Mountain States

State of Colorado Flood Report Discredits ‘Ban Fracking’ Political Activists

A new report on last year’s historic floods in Colorado has completely discredited the “ban fracking” activists who campaigned throughout one of the state’s worst natural disasters. These are the same political activists who are now pushing statewide ballot measures aimed at banning oil and gas development across Colorado.

According to the Colorado Oil & Gas Conservation Commission’s (COGCC) “lessons learned” report from the September 2013 floods:

“Early on, there were widespread fears that public safety was threatened by damaged oil and gas equipment. Those fears later proved to be unfounded, but they attracted nationwide attention nevertheless.”

Those “unfounded” fears were the direct result of reckless claims from environmental activists who were running campaigns to ban oil and gas development in several cities along Colorado’s Northern Front Range.

For example, in the aftermath of the flood, Frack Free Colorado claimed the damage to oil and gas facilities was a “public health disaster.” Food & Water Watch warned of widespread damage from “toxic chemicals and communities were “just beginning to see the extent of the devastation.” And East Boulder County United claimed there was a “danger of toxicology” and “exposure [to chemicals] that the human population is going to have to suffer through.”

These claims received “nationwide attention” because in the middle of an unfolding natural catastrophe, the activists were running an aggressive public-relations campaign to pressure state and national news outlets to cover the story as a “fracking flood disaster.” For example, Washington, D.C.-based Earthworks circulated a petition for a statewide ban on oil and gas development while lobbying national TV networks “to go cover the environmental disaster that’s happening in Colorado right now.”

The activist campaign was well-funded enough to provide free flights to media outlets over the flood zone. The organizers bragged of “hitting national and local news all over the country” with “very upsetting images” that “stirred controversial discussions and debates.”

But the activists misled the news media about where almost all of the pollution in the water was coming from. The Denver Post ran a front page photo purporting to show a stagnant pond filled with crude oil, but the newspaper was wrong and issued a correction. The photo simply showed “rusty-colored” water left over from the flood, and the dark color was due to all the other pollutants – mostly untreated sewage – released into the torrent.

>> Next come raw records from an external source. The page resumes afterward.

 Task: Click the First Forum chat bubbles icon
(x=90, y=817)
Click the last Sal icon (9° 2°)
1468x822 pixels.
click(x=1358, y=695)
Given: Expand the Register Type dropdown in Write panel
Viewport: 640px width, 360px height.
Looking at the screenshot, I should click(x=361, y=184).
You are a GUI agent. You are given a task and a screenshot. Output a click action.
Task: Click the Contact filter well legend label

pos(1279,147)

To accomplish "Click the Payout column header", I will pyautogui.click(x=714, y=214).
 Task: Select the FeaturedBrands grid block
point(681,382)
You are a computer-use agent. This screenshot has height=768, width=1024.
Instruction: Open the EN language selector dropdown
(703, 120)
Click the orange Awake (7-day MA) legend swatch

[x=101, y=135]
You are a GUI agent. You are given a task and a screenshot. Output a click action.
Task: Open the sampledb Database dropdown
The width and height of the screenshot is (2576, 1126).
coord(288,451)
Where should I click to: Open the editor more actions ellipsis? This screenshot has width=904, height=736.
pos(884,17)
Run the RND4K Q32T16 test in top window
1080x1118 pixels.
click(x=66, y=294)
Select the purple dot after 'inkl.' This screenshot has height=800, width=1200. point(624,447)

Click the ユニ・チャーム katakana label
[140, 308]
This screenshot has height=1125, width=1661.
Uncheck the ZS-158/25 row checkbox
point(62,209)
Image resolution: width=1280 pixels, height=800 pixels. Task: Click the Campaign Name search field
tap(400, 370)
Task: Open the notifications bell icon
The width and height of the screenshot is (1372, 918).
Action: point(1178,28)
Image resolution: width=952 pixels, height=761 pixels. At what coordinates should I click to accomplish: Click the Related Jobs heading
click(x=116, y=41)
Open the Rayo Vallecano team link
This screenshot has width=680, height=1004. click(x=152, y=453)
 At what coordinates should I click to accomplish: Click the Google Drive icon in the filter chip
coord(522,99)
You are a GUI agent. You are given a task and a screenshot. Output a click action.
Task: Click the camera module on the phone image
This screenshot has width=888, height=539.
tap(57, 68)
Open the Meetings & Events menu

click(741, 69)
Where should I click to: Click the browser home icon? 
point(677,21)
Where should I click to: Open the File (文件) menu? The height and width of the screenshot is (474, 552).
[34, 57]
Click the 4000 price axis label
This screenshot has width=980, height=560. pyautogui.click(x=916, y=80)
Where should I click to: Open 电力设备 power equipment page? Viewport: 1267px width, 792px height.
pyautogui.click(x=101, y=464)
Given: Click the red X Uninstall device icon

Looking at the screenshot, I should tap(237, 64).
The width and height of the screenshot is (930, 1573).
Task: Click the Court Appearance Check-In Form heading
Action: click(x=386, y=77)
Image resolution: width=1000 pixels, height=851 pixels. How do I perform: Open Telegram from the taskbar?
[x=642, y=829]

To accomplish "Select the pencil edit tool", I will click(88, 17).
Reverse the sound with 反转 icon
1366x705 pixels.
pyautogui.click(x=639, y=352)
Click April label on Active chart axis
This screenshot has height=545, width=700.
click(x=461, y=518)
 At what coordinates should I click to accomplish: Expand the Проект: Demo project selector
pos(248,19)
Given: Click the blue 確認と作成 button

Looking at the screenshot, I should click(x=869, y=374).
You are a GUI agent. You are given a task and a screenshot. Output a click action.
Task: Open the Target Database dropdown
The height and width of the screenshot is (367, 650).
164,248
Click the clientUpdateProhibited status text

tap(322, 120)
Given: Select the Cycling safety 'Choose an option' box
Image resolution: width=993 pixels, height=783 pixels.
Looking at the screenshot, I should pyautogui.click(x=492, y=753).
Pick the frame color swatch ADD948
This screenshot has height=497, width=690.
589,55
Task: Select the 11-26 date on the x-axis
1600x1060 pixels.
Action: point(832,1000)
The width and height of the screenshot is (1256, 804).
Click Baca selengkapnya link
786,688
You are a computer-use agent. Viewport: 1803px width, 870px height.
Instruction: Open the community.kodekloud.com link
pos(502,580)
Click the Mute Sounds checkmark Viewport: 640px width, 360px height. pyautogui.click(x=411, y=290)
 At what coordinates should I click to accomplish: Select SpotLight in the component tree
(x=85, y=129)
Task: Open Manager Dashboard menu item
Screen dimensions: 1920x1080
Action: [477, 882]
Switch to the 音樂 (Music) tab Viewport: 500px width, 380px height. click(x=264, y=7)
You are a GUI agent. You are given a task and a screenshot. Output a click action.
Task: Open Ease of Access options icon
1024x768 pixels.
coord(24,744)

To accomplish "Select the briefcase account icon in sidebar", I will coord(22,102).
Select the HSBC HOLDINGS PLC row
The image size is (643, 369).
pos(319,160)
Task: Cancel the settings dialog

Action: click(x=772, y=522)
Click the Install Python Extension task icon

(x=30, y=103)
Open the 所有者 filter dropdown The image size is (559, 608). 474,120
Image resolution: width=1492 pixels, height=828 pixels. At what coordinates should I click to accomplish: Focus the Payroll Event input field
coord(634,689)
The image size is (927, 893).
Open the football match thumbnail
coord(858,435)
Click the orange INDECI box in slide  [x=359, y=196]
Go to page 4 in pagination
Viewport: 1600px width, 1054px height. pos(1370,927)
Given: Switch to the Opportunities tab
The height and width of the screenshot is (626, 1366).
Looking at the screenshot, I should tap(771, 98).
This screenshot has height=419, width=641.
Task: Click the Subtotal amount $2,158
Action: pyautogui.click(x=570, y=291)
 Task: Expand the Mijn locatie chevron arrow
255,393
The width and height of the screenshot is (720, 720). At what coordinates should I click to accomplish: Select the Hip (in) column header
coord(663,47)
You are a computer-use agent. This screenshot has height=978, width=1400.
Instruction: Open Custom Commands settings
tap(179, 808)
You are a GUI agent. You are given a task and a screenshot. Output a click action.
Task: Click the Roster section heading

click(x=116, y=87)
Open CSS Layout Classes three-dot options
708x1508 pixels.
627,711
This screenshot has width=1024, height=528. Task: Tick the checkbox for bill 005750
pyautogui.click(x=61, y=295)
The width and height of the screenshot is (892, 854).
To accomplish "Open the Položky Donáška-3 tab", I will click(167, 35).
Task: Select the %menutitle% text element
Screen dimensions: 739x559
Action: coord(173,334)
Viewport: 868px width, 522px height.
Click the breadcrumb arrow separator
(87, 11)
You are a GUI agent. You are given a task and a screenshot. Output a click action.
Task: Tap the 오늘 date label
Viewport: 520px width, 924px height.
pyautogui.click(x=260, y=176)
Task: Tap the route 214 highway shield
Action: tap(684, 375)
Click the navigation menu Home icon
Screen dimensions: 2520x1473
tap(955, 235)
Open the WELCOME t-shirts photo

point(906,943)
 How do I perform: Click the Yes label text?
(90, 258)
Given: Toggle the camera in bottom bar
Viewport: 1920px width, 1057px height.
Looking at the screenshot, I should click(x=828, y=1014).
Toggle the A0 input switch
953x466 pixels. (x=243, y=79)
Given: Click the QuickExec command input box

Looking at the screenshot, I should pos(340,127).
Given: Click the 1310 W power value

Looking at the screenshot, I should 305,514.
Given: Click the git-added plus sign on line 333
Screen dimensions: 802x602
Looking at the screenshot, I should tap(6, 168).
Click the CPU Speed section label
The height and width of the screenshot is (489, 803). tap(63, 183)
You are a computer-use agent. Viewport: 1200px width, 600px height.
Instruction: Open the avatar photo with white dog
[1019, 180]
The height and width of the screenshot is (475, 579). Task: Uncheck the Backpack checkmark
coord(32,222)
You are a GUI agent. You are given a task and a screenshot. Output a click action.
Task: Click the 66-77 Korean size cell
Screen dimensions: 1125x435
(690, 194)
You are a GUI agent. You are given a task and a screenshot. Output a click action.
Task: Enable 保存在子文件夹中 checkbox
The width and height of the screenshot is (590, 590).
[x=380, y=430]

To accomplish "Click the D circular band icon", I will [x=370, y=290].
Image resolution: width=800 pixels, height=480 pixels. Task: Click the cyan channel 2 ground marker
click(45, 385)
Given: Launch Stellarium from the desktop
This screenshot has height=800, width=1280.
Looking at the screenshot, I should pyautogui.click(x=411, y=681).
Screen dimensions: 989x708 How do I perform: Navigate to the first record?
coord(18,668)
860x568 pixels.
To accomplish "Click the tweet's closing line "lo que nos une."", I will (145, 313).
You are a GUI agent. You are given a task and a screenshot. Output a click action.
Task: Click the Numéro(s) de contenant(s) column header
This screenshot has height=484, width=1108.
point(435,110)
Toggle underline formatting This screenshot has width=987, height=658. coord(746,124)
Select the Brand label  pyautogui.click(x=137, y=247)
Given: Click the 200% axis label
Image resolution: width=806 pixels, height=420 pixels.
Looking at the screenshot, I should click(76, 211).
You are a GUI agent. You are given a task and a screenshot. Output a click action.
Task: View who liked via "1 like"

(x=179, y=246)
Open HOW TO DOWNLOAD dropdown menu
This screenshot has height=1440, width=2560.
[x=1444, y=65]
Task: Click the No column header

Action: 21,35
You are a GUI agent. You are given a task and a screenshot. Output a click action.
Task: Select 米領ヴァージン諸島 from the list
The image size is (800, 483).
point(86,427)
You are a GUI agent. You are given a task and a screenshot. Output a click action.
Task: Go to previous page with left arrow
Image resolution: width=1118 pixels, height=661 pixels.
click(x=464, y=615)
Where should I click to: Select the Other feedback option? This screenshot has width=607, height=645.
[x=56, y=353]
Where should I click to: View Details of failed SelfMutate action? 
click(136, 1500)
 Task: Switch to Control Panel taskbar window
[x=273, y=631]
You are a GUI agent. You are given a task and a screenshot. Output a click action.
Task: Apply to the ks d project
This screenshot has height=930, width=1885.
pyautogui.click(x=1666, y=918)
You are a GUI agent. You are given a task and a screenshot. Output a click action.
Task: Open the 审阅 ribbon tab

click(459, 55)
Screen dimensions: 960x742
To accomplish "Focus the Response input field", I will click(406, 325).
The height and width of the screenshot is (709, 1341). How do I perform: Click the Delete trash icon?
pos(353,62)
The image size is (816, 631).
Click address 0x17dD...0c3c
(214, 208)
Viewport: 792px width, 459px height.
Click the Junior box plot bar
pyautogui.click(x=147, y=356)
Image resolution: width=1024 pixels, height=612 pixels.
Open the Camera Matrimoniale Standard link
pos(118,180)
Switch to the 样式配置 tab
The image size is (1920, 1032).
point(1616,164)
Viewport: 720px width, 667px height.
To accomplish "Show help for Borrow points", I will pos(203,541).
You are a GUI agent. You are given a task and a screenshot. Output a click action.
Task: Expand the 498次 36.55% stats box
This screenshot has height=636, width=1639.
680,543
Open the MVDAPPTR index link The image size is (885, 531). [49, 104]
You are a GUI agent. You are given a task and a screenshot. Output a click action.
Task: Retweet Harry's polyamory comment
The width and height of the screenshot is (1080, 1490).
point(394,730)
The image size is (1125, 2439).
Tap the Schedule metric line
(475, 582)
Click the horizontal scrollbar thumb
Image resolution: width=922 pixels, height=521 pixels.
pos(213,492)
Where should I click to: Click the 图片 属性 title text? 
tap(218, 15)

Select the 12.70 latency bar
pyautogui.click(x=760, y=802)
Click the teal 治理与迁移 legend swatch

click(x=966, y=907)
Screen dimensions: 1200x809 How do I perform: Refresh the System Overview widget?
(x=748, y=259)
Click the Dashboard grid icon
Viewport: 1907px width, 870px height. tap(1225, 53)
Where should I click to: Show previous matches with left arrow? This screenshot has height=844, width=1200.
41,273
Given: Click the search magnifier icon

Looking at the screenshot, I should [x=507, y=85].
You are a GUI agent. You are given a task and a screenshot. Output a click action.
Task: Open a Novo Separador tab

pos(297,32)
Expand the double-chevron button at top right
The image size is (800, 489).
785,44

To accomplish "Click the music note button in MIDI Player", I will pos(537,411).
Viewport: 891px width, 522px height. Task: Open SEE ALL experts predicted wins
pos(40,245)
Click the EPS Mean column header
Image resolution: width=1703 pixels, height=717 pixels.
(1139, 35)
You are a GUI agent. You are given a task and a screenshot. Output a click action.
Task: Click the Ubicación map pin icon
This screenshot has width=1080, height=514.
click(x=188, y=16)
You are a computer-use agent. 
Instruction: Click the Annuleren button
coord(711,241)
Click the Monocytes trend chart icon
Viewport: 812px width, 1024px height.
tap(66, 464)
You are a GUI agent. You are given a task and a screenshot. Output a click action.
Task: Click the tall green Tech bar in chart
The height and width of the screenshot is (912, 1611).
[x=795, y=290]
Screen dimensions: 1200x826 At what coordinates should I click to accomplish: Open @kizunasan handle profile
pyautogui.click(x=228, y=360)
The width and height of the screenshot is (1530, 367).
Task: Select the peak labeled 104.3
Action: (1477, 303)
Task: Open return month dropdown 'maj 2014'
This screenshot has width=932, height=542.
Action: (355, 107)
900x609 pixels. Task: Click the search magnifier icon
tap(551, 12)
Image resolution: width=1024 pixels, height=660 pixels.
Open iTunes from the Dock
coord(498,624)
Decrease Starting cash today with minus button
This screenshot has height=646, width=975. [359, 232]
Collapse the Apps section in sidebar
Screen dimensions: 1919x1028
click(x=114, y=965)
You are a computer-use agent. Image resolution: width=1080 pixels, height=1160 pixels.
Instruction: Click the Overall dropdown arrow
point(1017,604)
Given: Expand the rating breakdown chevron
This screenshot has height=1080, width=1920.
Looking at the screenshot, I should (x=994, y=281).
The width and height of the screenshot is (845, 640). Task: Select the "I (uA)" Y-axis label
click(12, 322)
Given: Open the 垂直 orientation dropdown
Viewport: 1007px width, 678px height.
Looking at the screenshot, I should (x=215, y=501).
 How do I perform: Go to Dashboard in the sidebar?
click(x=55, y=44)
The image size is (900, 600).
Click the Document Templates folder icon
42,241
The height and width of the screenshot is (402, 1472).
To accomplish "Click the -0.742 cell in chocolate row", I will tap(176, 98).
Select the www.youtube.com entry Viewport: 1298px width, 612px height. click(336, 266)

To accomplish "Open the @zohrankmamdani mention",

Ultimately, the all-out political campaigning from “ban fracking” activists was calculated to distract most of the news media from what public safety officials and other experts in Colorado viewed as the real threat. As the Colorado Department of Public Health and Environment noted in the immediate aftermath of the flood: “There were likely hundreds of millions of gallons of untreated or partially treated sewage and that is the larger public health concern.”

By comparison, this week’s “lessons learned” report from state regulators concludes 48,250 gallons of oil and condensate and 43,478 gallons of produced water were released from damaged oil and gas equipment during the flood. Together, these releases are a small fraction – about one-seventh – of the volume of a single Olympic-sized swimming pool.

While any release is unfortunate, the COGCC notes that:

“For the most part, spilled liquids from oil and gas operations washed away in the flood without leaving a trace behind. These spilled materials were greatly diluted by the flood waters. They are now undetectable. These facts are evident in samples taken after the flood in affected streams by the Colorado Department of Public Health and Environment and the United States Geological Survey. These facts are also evident in samples taken and data analyzed by operators after flood waters receded.”

In the end, this report shows that impacts from oil and gas operations during the floods last year were nowhere near as dramatic or disastrous as activists loudly claimed they were. So, while the oil and gas industry takes this report and set of recommendations seriously, the “ban fracking” activists in Colorado are likely to pretend it simply doesn’t exist.